The New York Times journalist includes himself in the group he takes to task for not addressing the issue sooner.
The Bill Cosby scandal continues to simmer in the public eye, to the point where even the media is unexpectedly becoming self-reflective. This weekend journalist David Carr published a piece in the New York Times calling out himself and his colleagues for pushing aside the question of Cosby’s sexual misconduct.
As summarized in E! Online’s convenient timeline of events, stand-up comic Hannibal Buress referred to iconic comedian Bill Cosby as a “rapist” in a show on October 16th. The clip went viral, opening an apparently gigantic can of worms. Eight women have come forward since the clip to report they were assaulted or raped by Cosby, joining a chorus of previous accusers from as far back as the 60’s, summarized in an article on Sunday in the Washington Post. Cosby has had multiple appearances and professional projects canceled.
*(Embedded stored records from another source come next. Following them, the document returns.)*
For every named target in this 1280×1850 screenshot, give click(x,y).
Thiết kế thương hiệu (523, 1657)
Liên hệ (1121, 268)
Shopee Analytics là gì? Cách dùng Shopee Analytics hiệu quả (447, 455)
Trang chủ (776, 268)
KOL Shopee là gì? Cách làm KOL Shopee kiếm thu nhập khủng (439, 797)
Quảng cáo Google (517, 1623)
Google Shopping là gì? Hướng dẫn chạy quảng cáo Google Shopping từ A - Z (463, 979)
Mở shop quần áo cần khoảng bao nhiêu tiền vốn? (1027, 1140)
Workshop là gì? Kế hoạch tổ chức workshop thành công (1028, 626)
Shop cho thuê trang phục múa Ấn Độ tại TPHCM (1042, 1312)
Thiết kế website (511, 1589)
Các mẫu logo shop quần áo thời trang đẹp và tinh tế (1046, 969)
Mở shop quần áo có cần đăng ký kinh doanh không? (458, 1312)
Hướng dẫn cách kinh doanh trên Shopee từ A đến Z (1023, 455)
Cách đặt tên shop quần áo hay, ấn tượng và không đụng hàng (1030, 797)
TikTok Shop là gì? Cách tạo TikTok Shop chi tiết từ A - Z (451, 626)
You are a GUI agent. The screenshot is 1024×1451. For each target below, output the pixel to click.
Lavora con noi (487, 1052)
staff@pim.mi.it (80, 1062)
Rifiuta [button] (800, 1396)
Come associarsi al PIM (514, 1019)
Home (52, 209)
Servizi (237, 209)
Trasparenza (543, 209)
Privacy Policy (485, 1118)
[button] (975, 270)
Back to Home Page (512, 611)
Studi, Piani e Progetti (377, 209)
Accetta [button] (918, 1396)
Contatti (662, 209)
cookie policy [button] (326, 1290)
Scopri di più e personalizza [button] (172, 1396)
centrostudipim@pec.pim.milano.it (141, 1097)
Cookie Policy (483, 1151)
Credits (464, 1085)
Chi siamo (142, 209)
In regards to the information surfacing and the career repercussions, Carr’s piece Calling Out Bill Cosby’s Media Enablers, Including Myself asks the question, “what took so long?” The author of a 2011 Q&A with Cosby, Carr takes responsibility for joining the ranks of journalists or other media investigators by not pushing for answers to the persistent rumors. He admits that, “No one wanted to disturb the Natural Order of Things, which was that Mr. Cosby was beloved; that he was as generous and paternal as his public image; and that his approach to live and work presented a bracing corrective to the coarse, self-defeating urban black ethos. Only the first of those things was actually true.”
Carr acknowledges that “it fell to a comic, not an investigative reporter or biographer, to speak truth to entertainment power.” He also writes regretfully that he and his fellow journalists, “let down the women who were brave enough to speak out publicly against a powerful entertainer.”